Research

Computational methods for advanced materials and manufacturing

In recent years, a novel opportunity has emerged within the realm of product, materials, and process (PMP) design, thanks to the advancements in advanced manufacturing, computational hardware, and artificial intelligence algorithms, all of which facilitate the processing and storage of vast amounts of big data. My research is centered on comprehending the intricate interplay between mechanics, materials, and manufacturing, with the ultimate objective of achieving the development of next-generation products. My interest lies in the development of computational tools and methodologies aimed at addressing the substantial challenges entailed in the manufacturing of advanced materials systems on a large scale.

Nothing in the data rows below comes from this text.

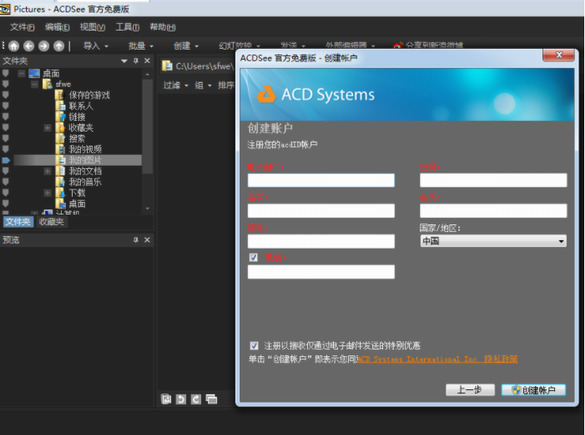Screen dimensions: 585x435
Task: Switch to the 收藏夹 tab
Action: (51, 222)
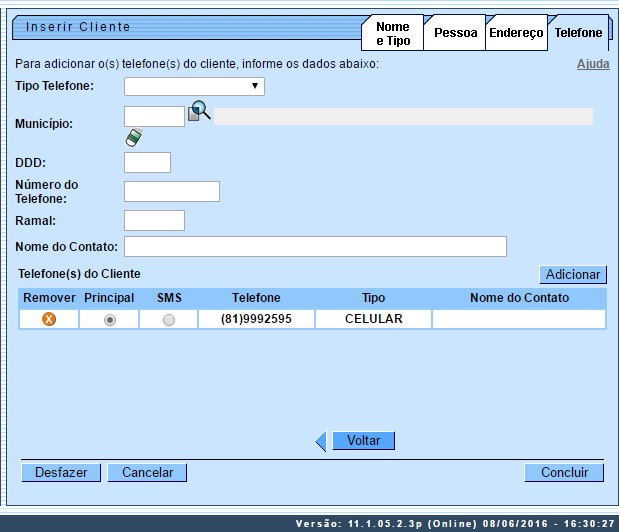The image size is (619, 532).
Task: Click the Município search magnifier icon
Action: pyautogui.click(x=199, y=112)
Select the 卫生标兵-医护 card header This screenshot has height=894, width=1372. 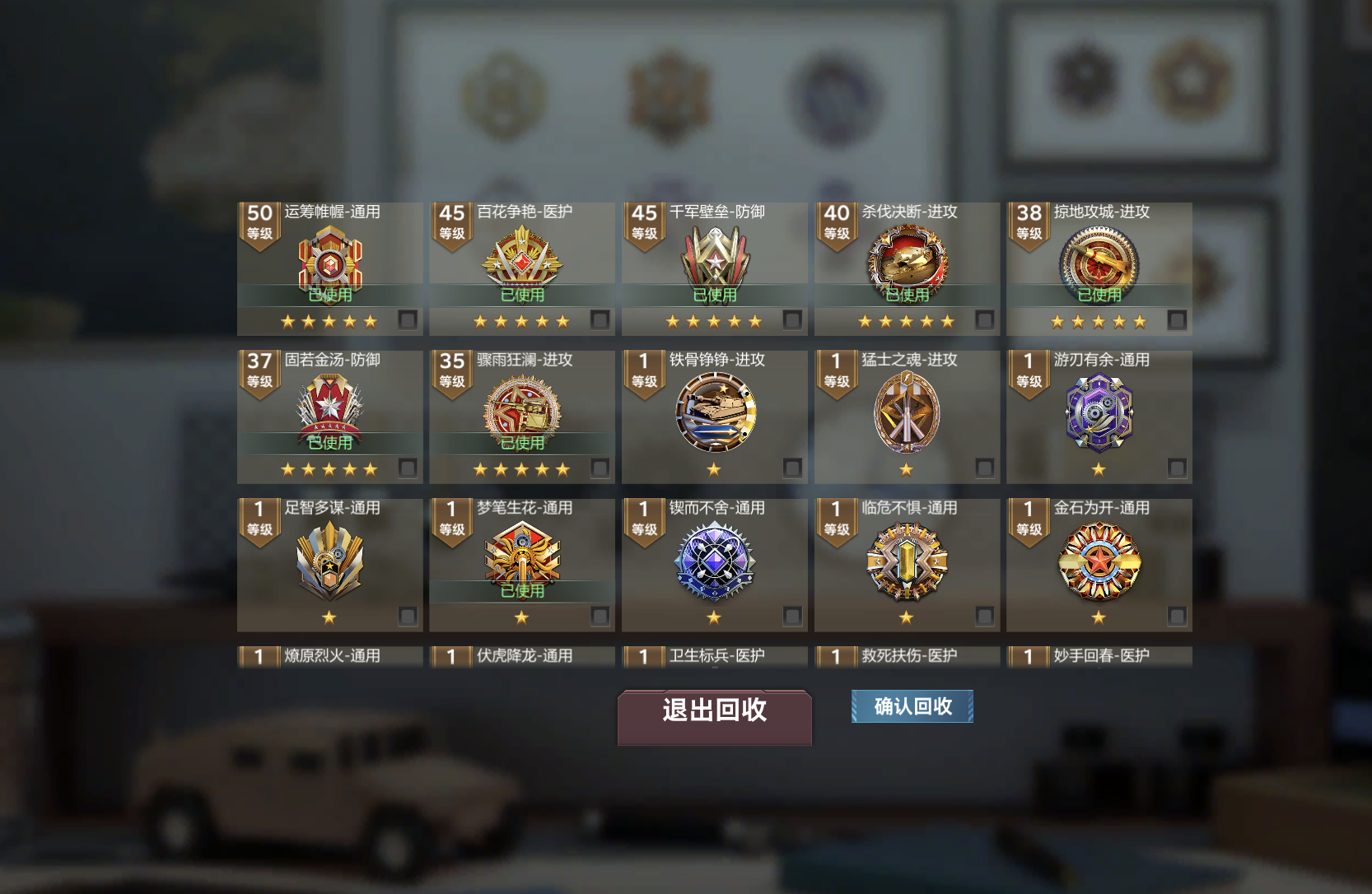[715, 657]
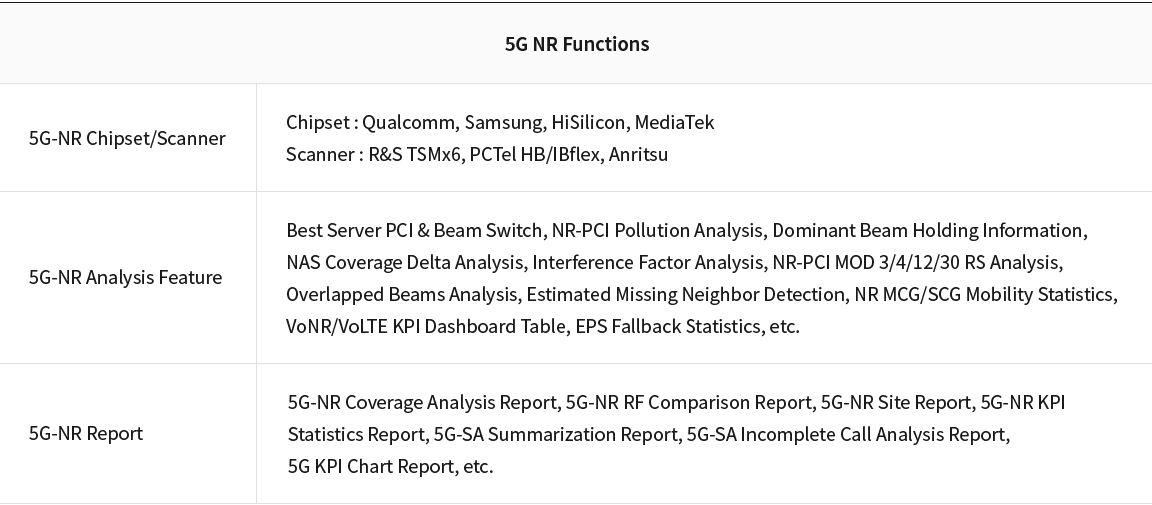Click NAS Coverage Delta Analysis text
Viewport: 1152px width, 505px height.
coord(404,262)

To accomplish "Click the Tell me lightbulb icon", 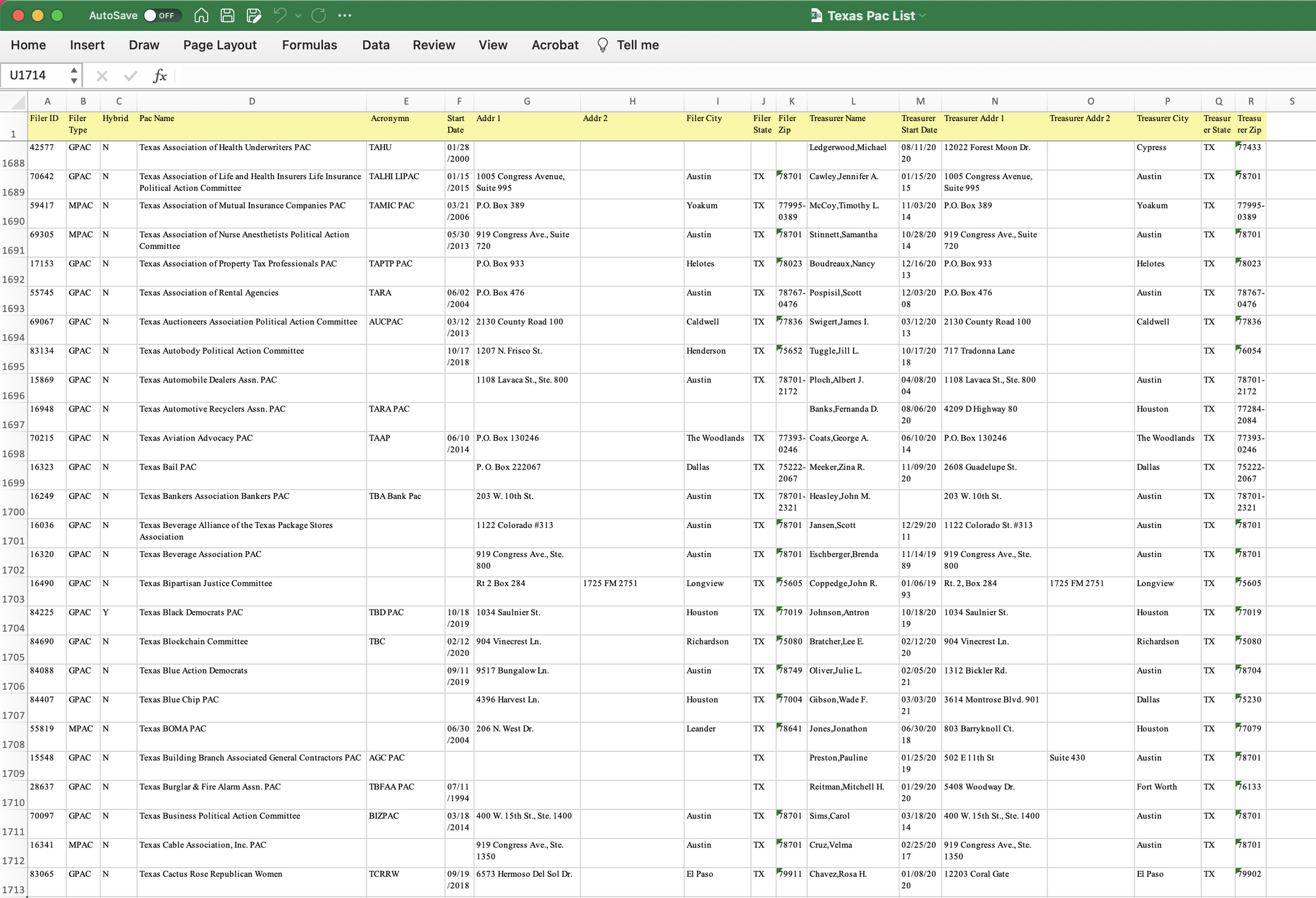I will (602, 45).
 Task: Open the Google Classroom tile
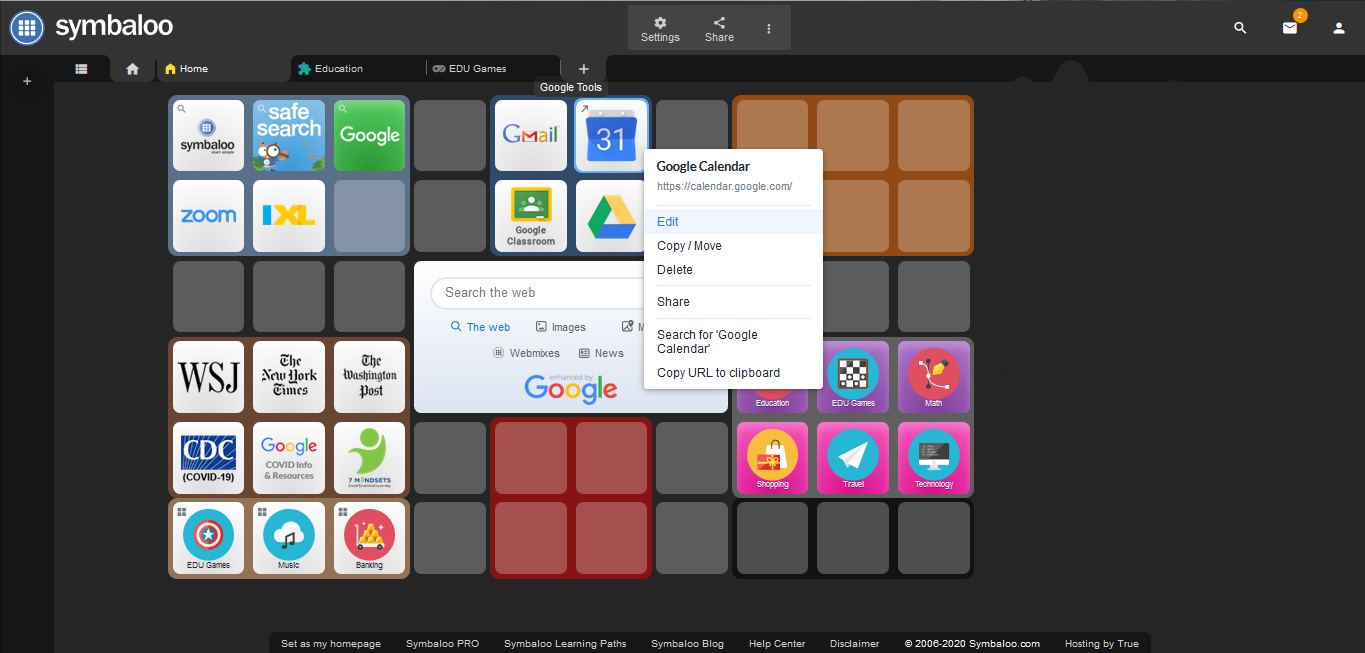tap(531, 216)
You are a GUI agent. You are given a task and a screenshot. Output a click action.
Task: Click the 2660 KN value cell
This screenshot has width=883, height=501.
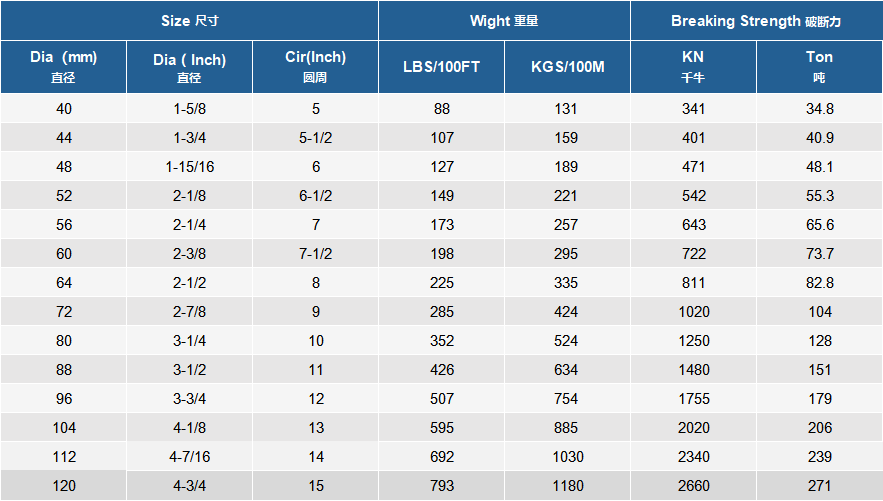(x=693, y=486)
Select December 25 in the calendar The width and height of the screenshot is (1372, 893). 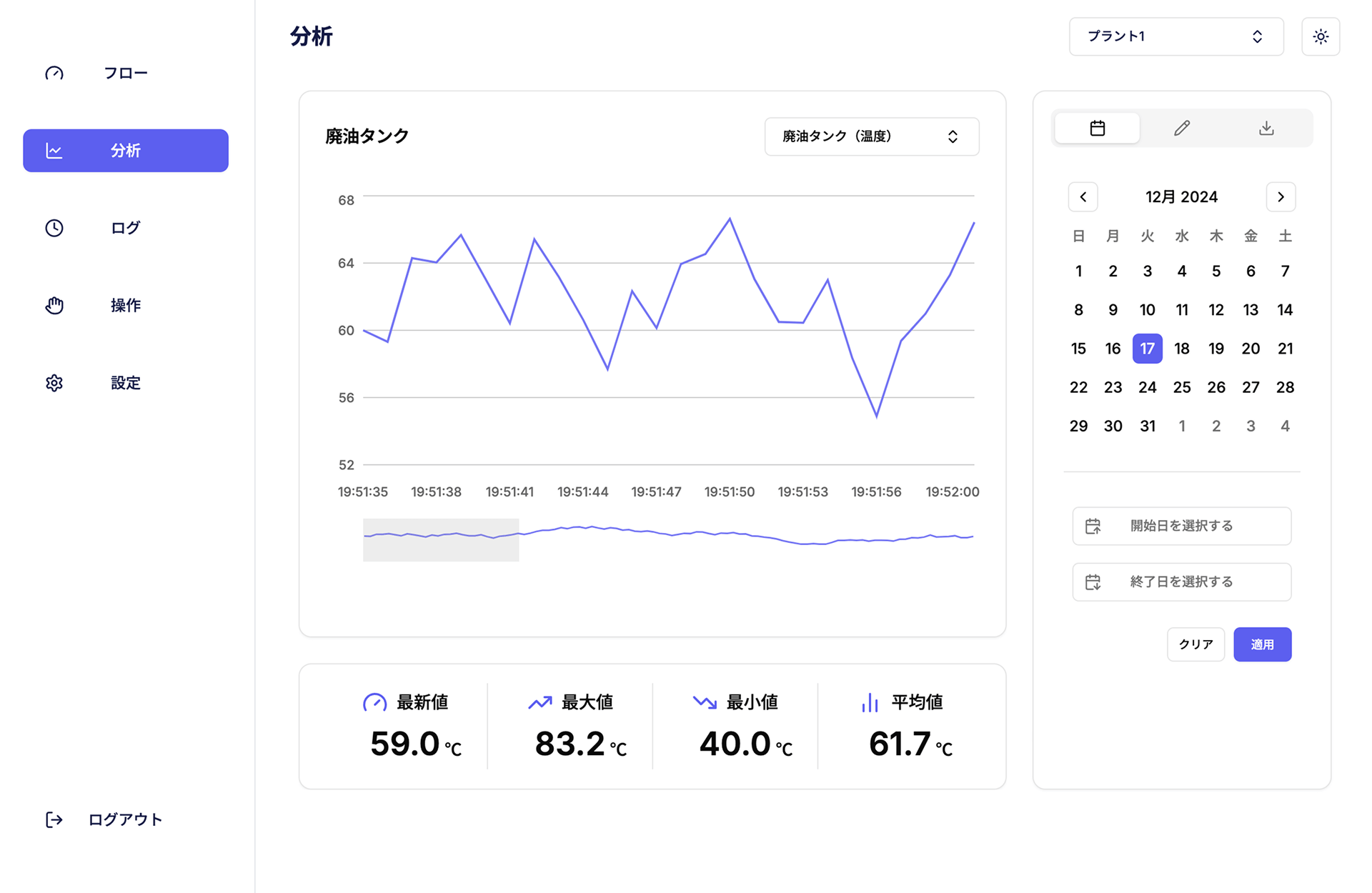pos(1181,387)
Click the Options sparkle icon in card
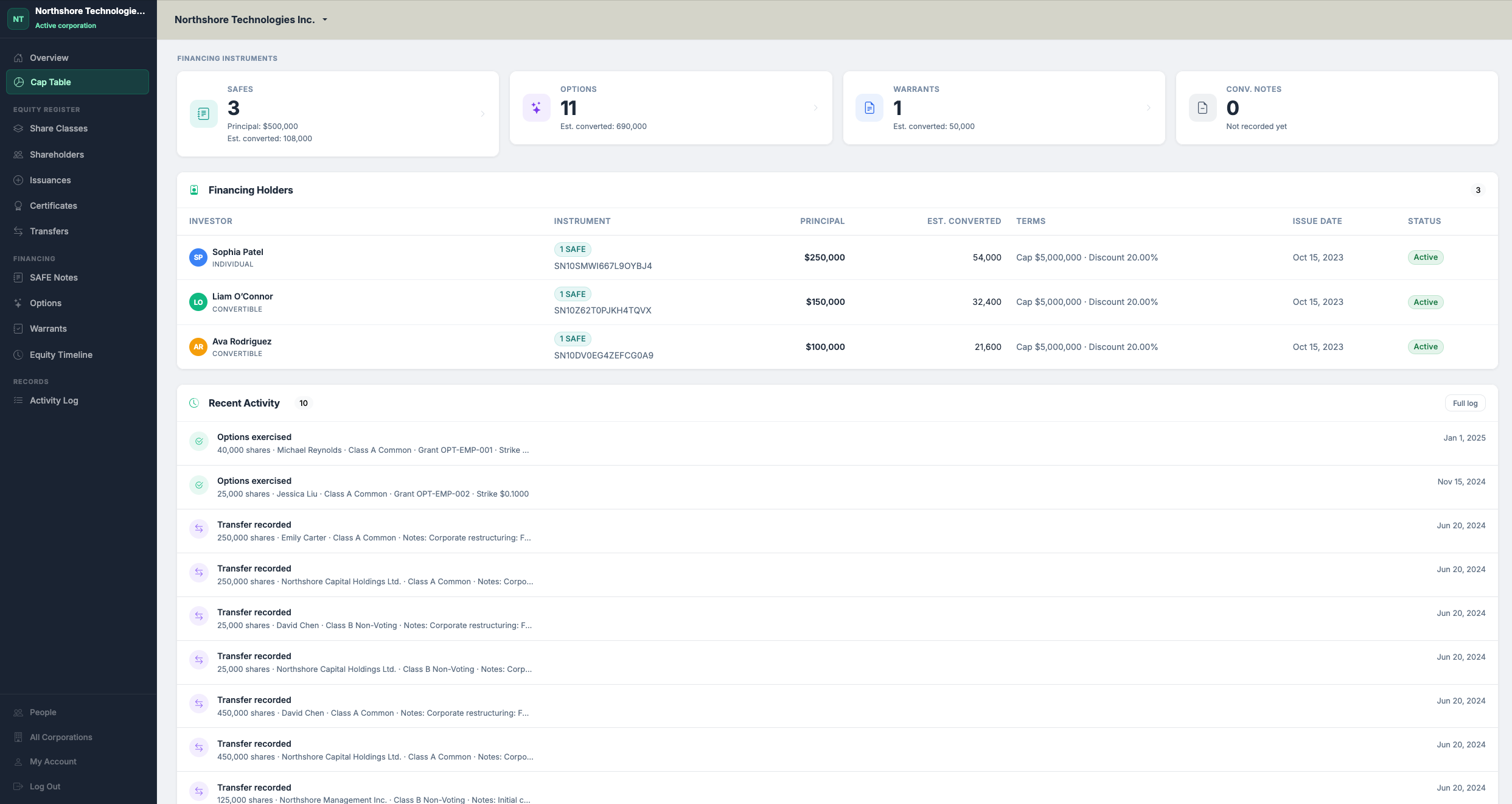This screenshot has width=1512, height=804. pyautogui.click(x=536, y=108)
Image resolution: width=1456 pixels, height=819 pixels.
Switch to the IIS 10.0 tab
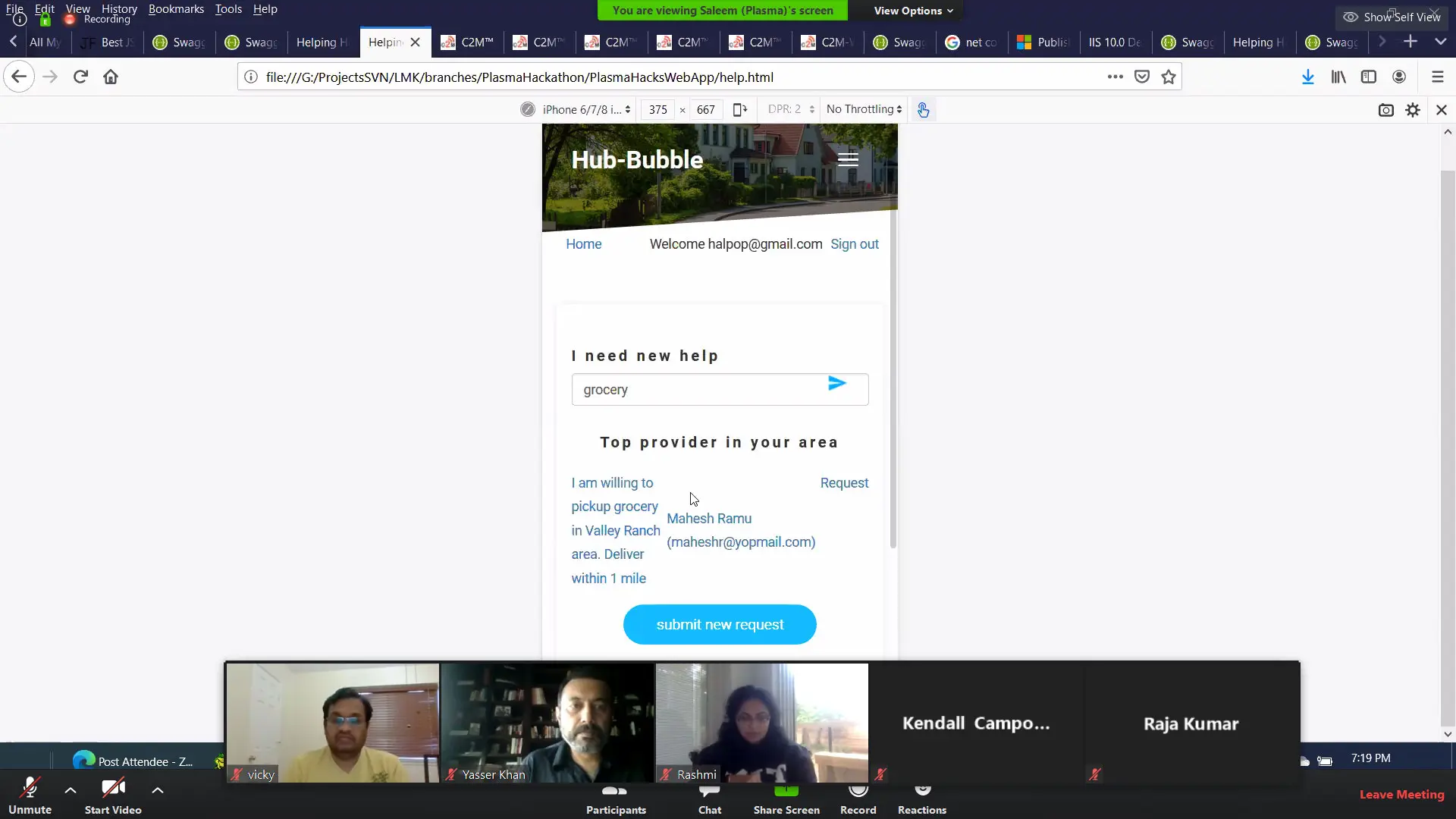1114,42
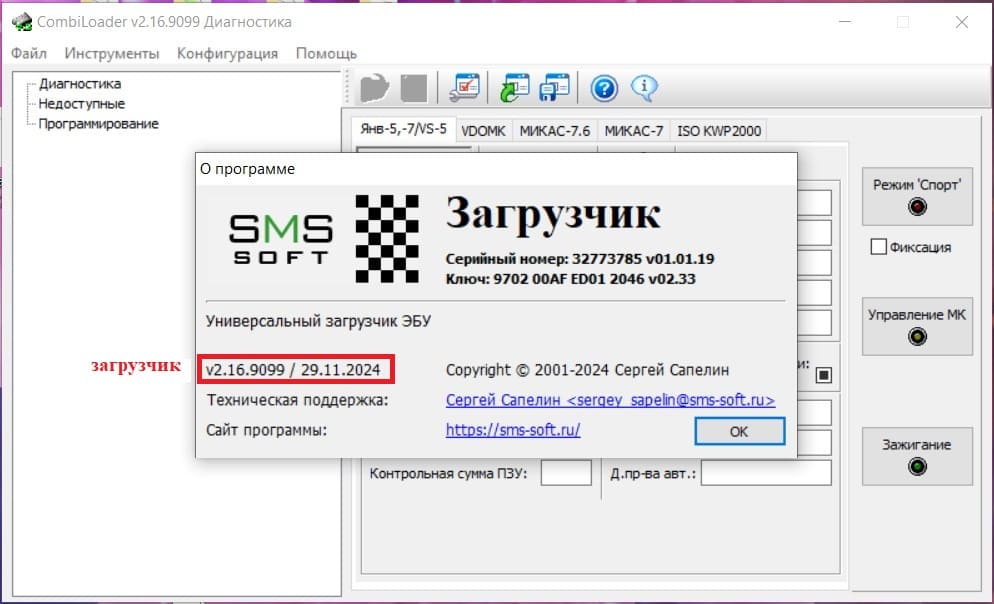The height and width of the screenshot is (604, 994).
Task: Open the Инструменты menu
Action: (x=112, y=53)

Multiscale, multi-physics, and multifidelity modeling of intelligent materials system

3D/4D printing offers us the opportunity to print multifunctional materials. To fully leverage this potential, it is imperative to advance microstructure characterization across various scales, coupled with Multiphysics modeling to encompass the intricate processing involved. Moreover, the integration of experiments and simulations, characterized by differing fidelity levels, necessitates a robust strategy. The analysis of multifidelity data, in conjunction with calibration techniques for capturing uncertainties and sensor-generated noise, stands as a critical endeavor. Novel methodologies are paramount to surmount these challenges, ultimately enabling more proficient design and manufacturing of intelligent material systems. These advancements find application in diverse fields, including soft robotics and beyond.